ODYSSEY REINSURANCE OBTAINS $3.2 MILLION DEFAULT JUDGMENT AND INJUNCTIONS STEMMING FROM FRAUDULENT TRANSFERS MADE BY UNDERWRITER

November 24, 2017 by Michael Wolgin

Odyssey Reinsurance Company obtained a $3.2 million default judgment on October 4, 2017, against Cal-Regent Insurance Services Corporation and Pacific Brokers Insurance Services (“PBIS”) as a result of fraudulent transfers made between the two companies and the owner/officers of both companies, Richard and Diane Nagby. Cal-Regent underwrote a number of insurance risks which were subsequently reinsured by Odyssey. The two companies entered into a series of reinsurance agreements that required an annual “provisional commission” to be paid to Cal-Regent.
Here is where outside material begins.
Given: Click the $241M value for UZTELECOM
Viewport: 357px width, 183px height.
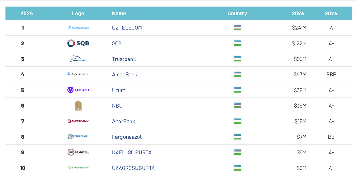Looking at the screenshot, I should pyautogui.click(x=299, y=28).
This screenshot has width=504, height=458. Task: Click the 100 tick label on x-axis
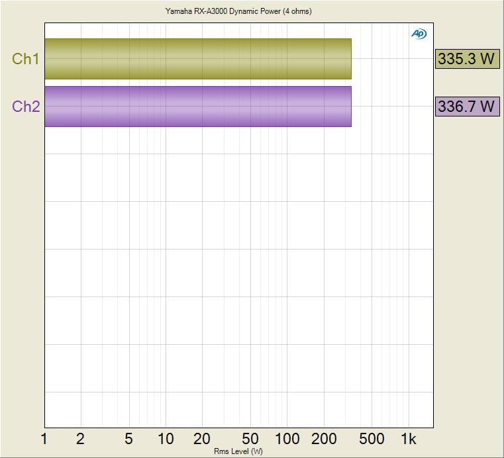(x=287, y=439)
The provisional commission was “adjusted” at year-end depending on the profitability of the business underwritten by Cal-Regent. After settlement of a lawsuit by another company involved in the transactions, it became clear that the amount of “return commissions” Cal-Regent would owe Odyssey due to the annual adjustments were likely to substantially increase. Recognizing this possibility, the Nagbys “embarked on a plan to strip Cal-Regent of assets.”

Odyssey obtained a judgment against Cal-Regent in 2015 for $3.2 million to recover the amount of return commissions it was owed. The Nagbys, however, had previously formed PBIS and “caused Cal-Regent to transfer substantially all of its assets to PBIS.” Three months after oral argument in Odyssey’s initial action against Cal-Regent and three months before judgment was entered, the Nagby’s “caused PBIS to sell substantially all of its assets to AmTrust for $5 million.” AmTrust made an initial payment of $3 million which was distributed to the Nagbys. Odyssey filed the present action on March 21, 2017, alleging liability under California’s Uniform Voidable Transactions Act and alter ego and successor liability law.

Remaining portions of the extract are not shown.